Dataset records:

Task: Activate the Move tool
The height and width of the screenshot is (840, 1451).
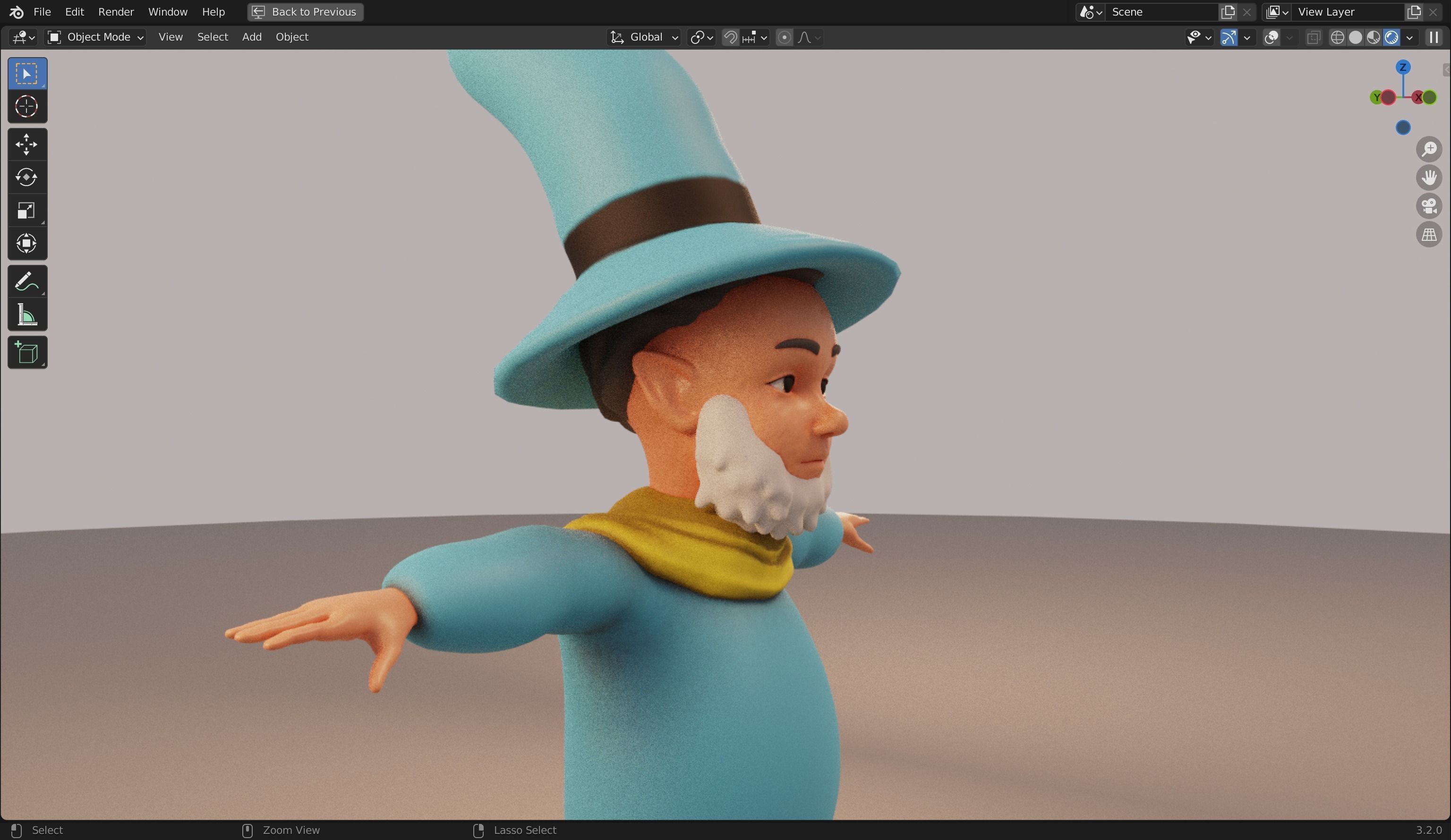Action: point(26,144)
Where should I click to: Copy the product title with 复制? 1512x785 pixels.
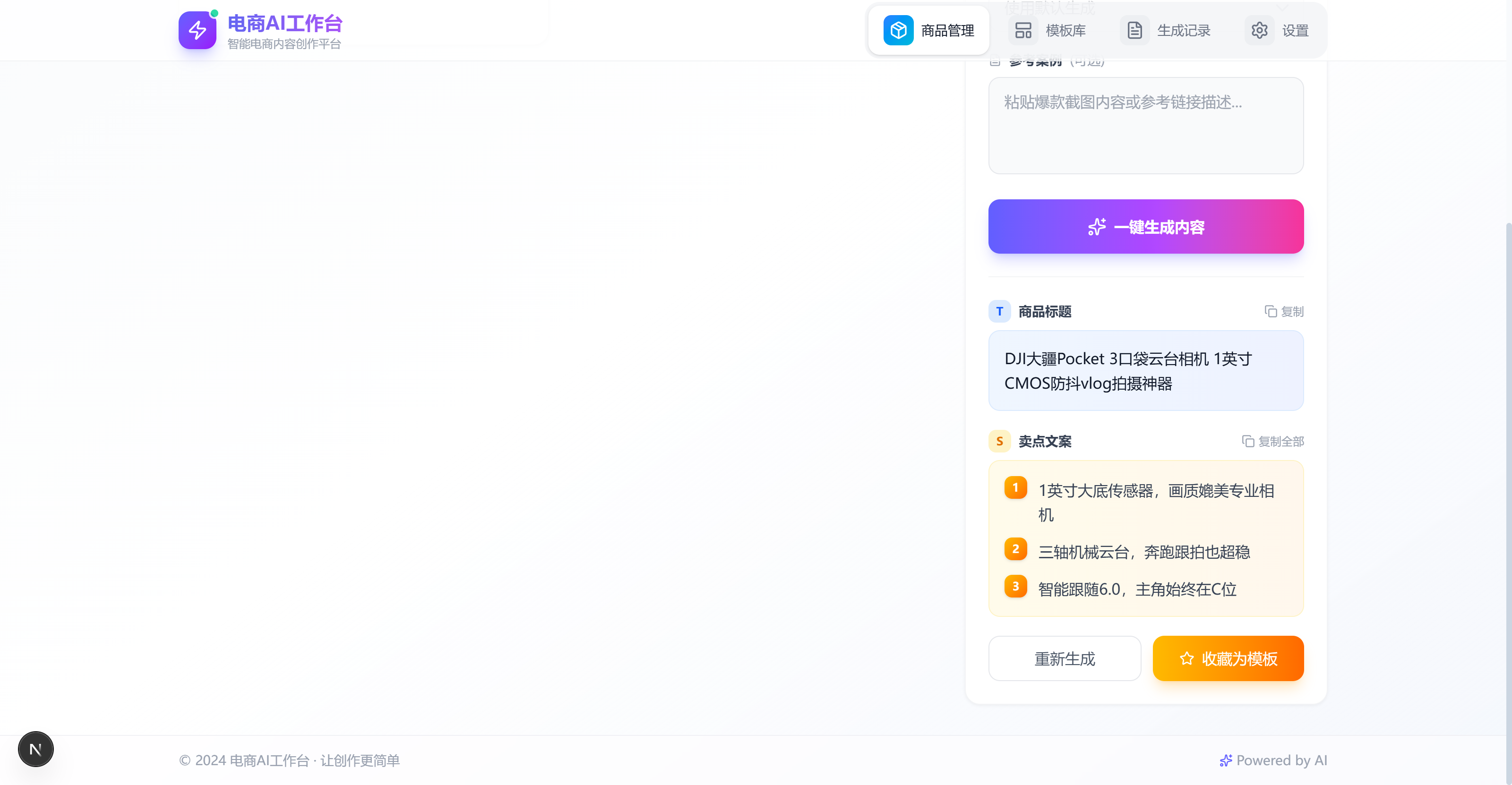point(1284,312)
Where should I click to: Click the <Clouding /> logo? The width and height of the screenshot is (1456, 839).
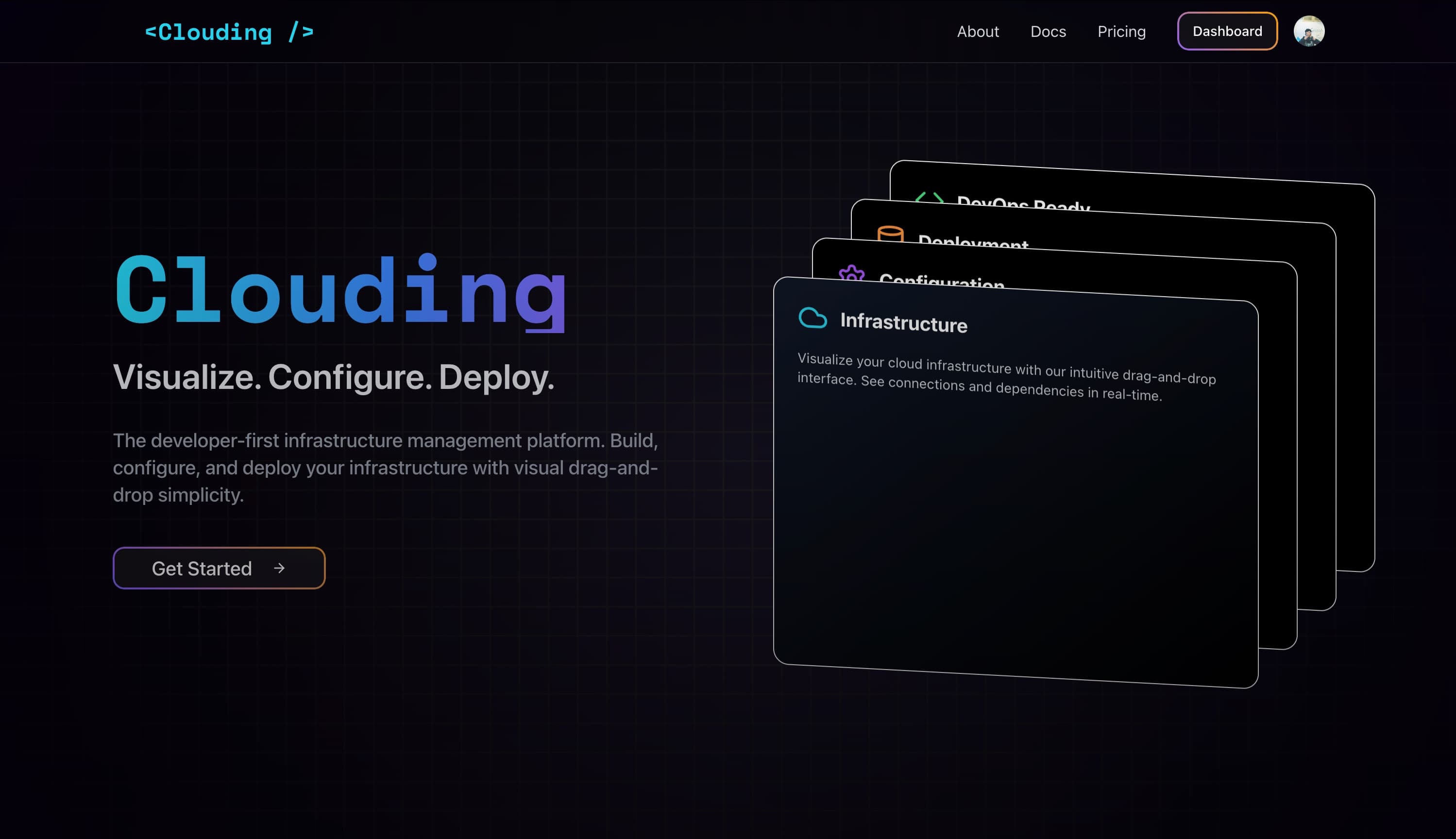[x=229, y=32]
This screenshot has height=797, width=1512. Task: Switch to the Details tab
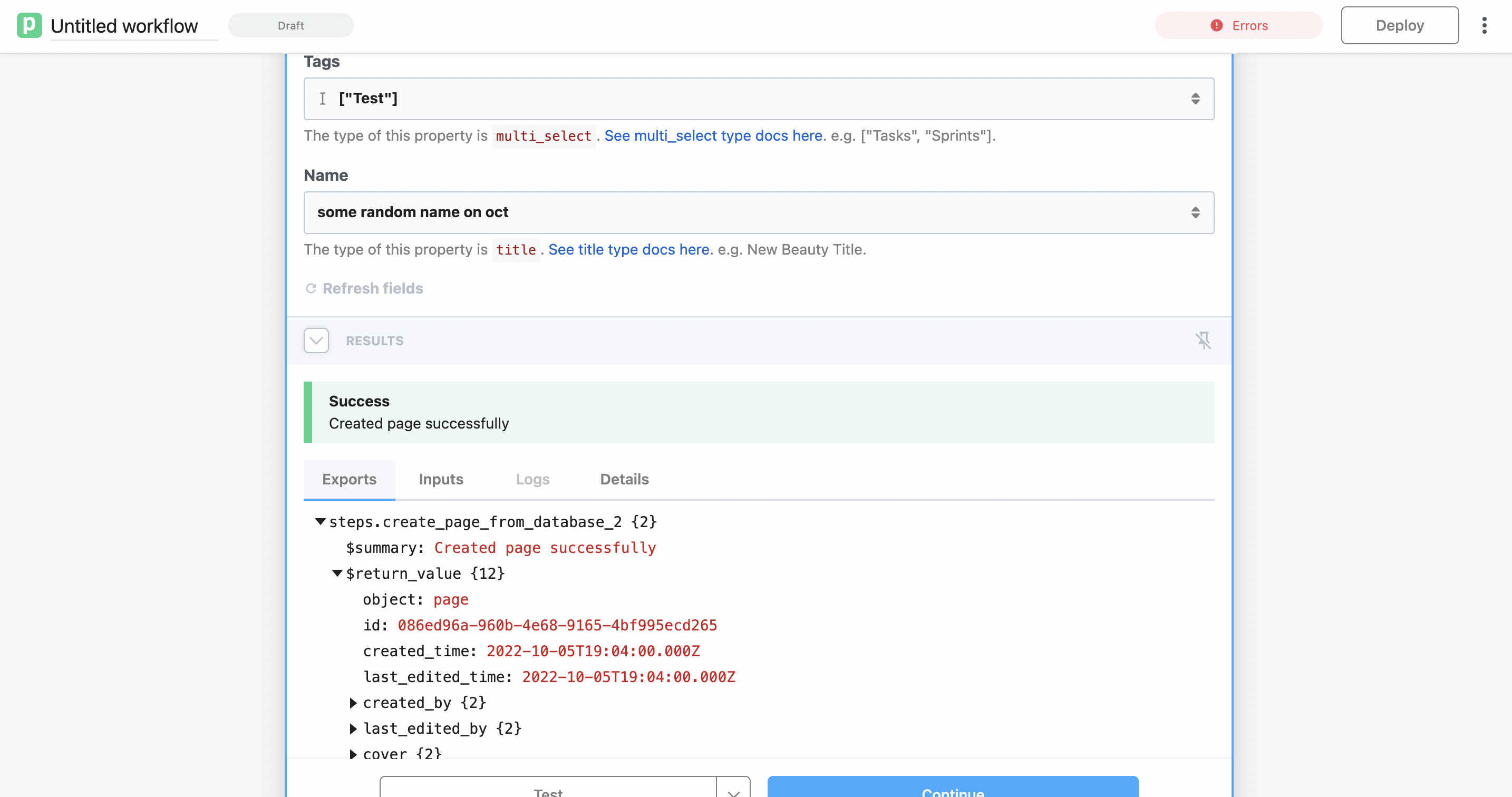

What is needed: Across the whole listing above, find every line with the string "Task" and copy it.

Solved exercise:
Task: Activate the Move tool
This screenshot has height=797, width=1512. Task: Switch to the Details tab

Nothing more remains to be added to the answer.